Prof Danquah said WACCI was exerting huge impact across the African sub-region and had shown in 11 years that quality plant breeding education was a smart development investment through strengthening capacity in the National Research Institutes (NARIs) across the sub-region with the critical mass of scientists churned out of the WACCI programme.
He said the Centre continued to produce the much needed human resources to fight food and nutrition insecurity across sub-Saharan Africa.
Dr Rufaro Madakadze, AGRA Programme Officer-in-charge of Capacity Building, in a message to the graduands, said: “WACCI has been instrumental in resourcing West Africa with brilliant, practical breeders with the ability to work with both public and private sector with some countries like Ghana and Mali having doubled the NARs public sector breeders.”
“The vision and passion for these breeders speak to the excellent training they received from WACCI. AGRA is very proud of these scientists and expects blockbuster varieties from their work that transform their home countries agriculture,” she added.
Dr Dorothy Anima Effa, Programme Officer, Advocacy and Policy, AGRA Ghana, told the GNA that as the AGRA support programme for WACCI ends, they would still be working with WACCI, but in a reduced capacity.
She said AGRA’s focus would now be funding the lower level of capacity close to the farmers, thereby ensuring that products of research institutions get to farmers and urged the graduates to bring to use the knowledge gained at WACCI.
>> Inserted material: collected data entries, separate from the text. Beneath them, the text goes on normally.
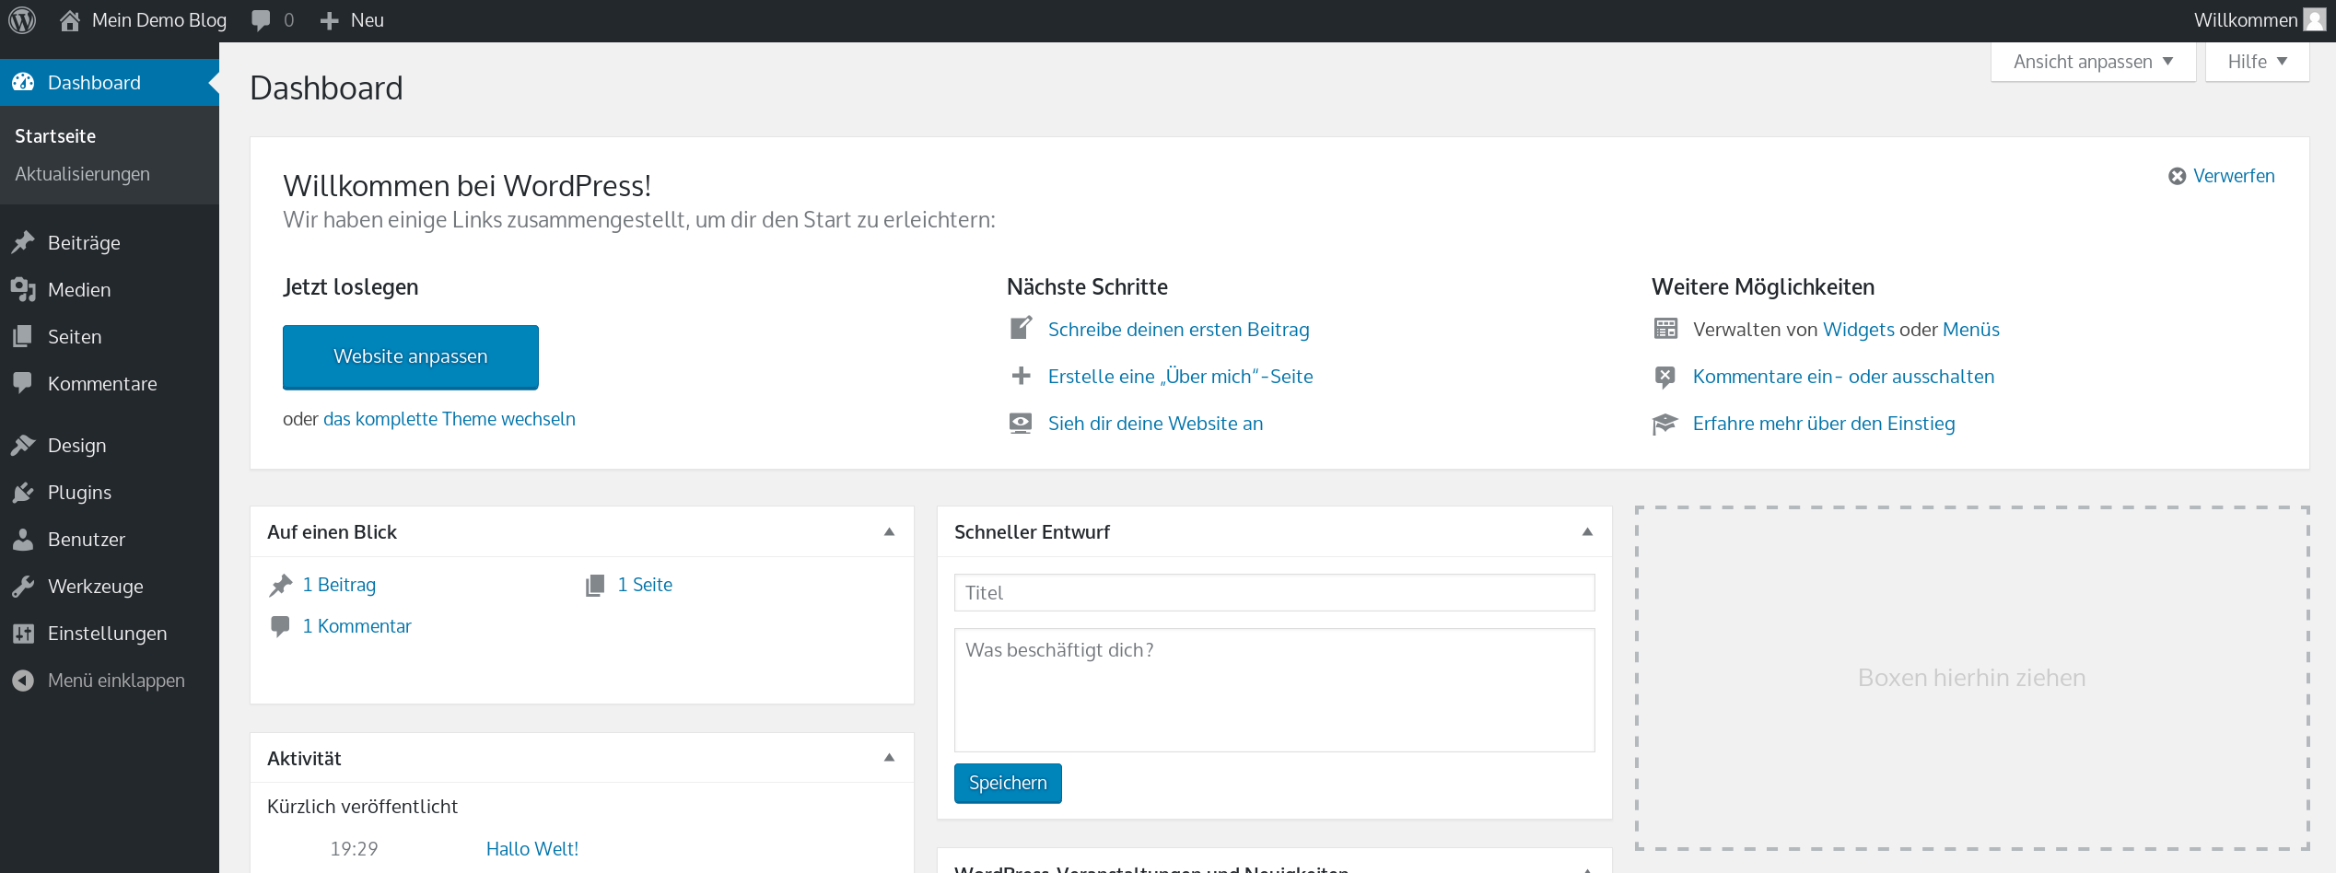This screenshot has height=873, width=2336.
Task: Select the Plugins plug icon
Action: point(23,492)
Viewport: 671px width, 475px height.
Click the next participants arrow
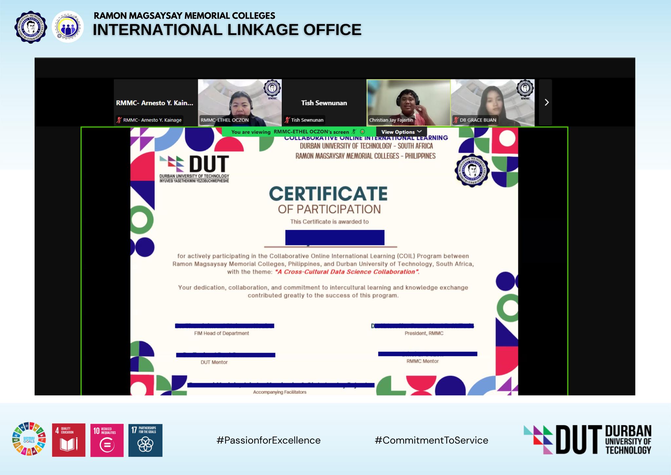click(546, 102)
WACCI was established as a partnership between the University of Ghana and Cornell University in 2007 with initial funding from the AGRA to train plant breeders in Africa, who would be game changers in the transformation of agriculture in the West and Central Africa sub-region for food and nutrition security.
WACCI now one of the World Bank Africa Centres of Excellence has grown to become the pre-eminent Centre for plant breeding education in Africa and has more than doubled initial investments of $ 11.2 million from AGRA to over $ 28 million and exceeded the expectations of AGRA in terms of sustainability.
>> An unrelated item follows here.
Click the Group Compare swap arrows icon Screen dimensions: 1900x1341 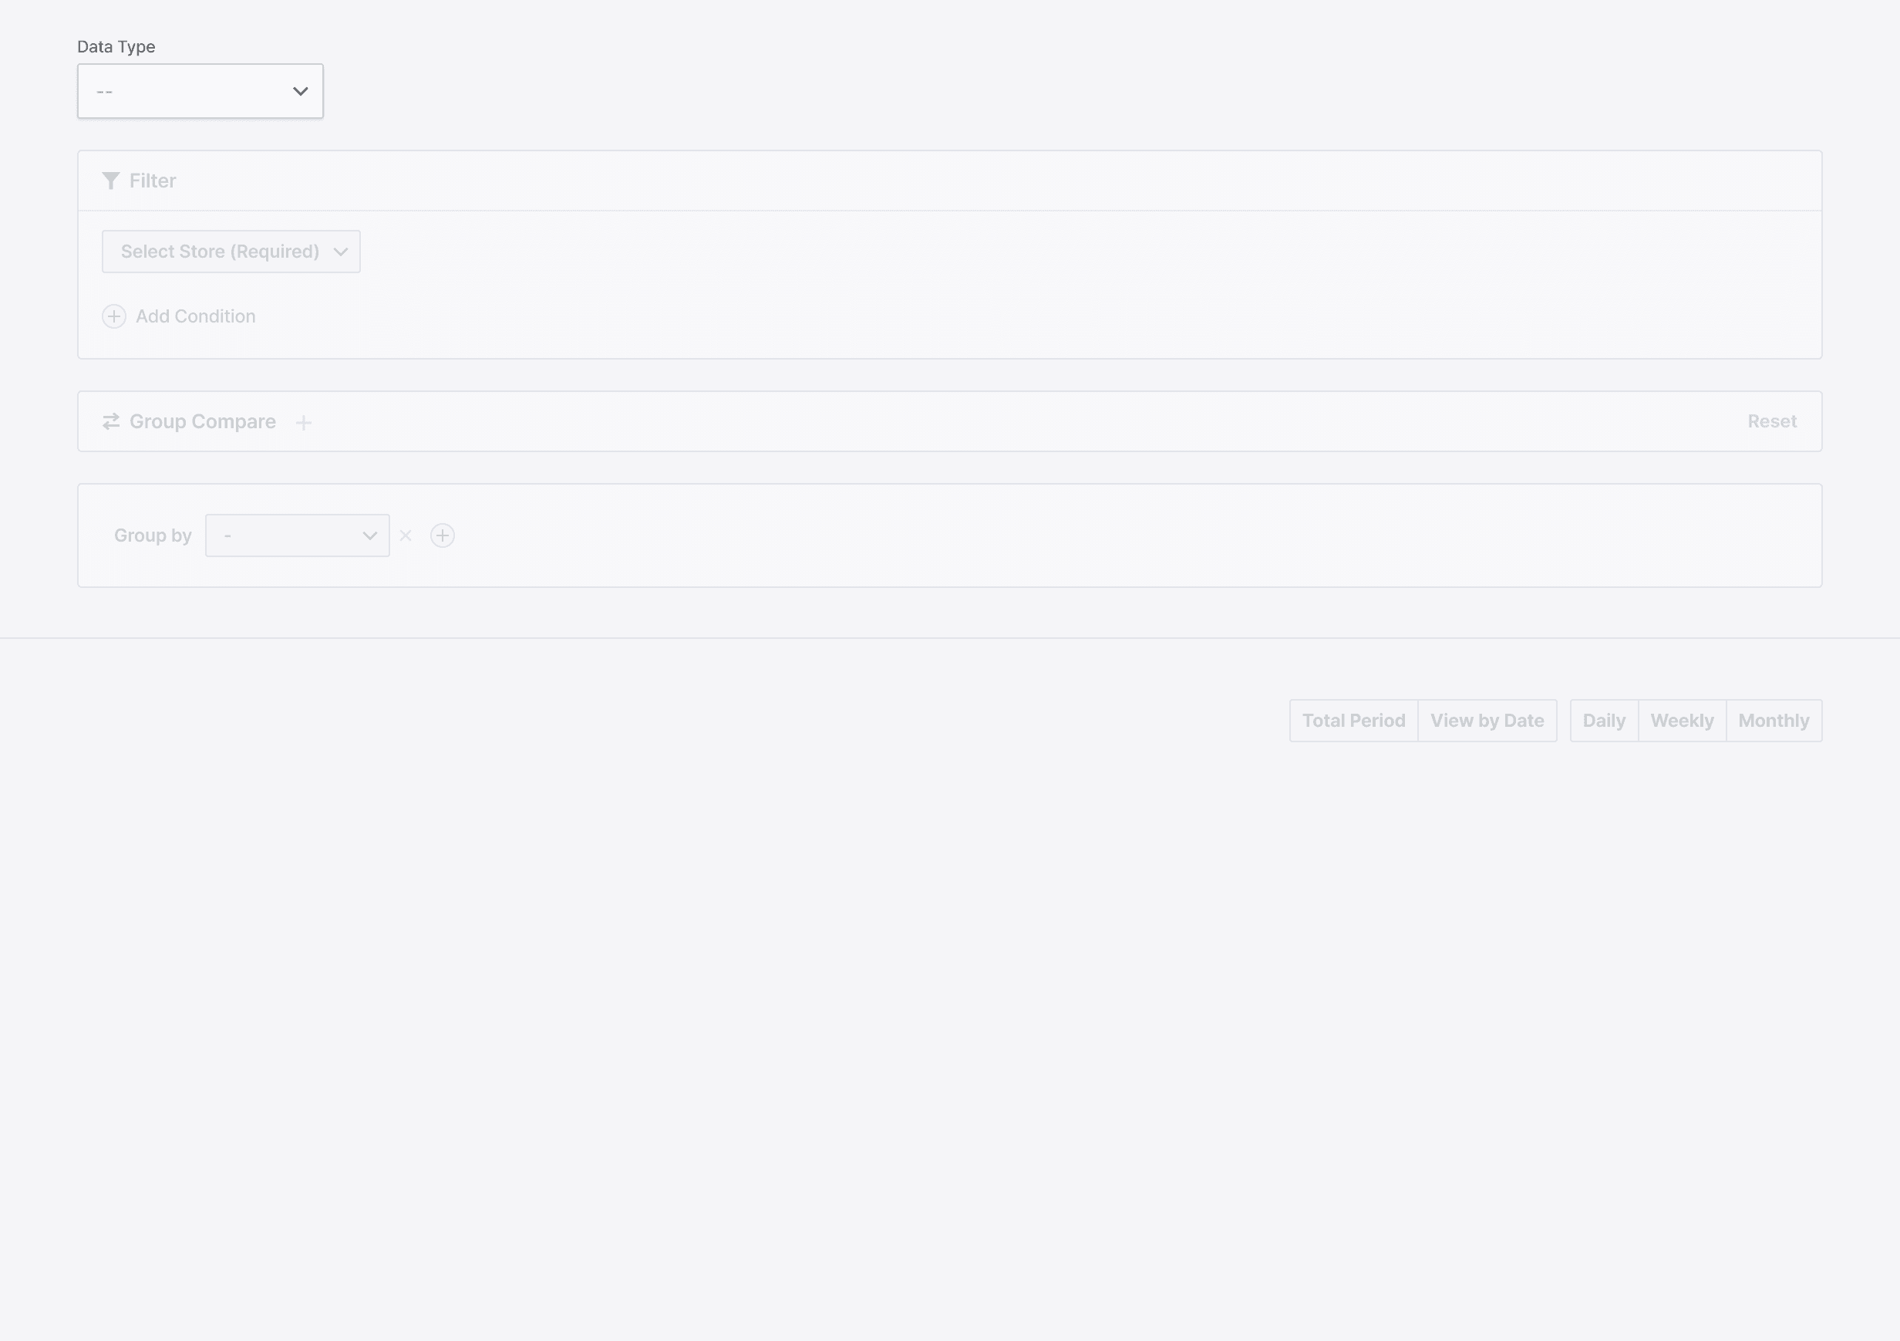(x=111, y=421)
The Centre has since inception, enrolled 114 PhD students in Plant Breeding and 36 students in Master of Philosophy (MPhil) Seed Science and Technology.
A total of 66 PhD and eight MPhil students have graduated from the WACCI programme.
Of the 66 PhDs, 52 were funded by AGRA and many are leading plant breeding programmes aimed at increasing the productivity of the staple crops at the National Agricultural Research Institutes (NARIs) in their countries.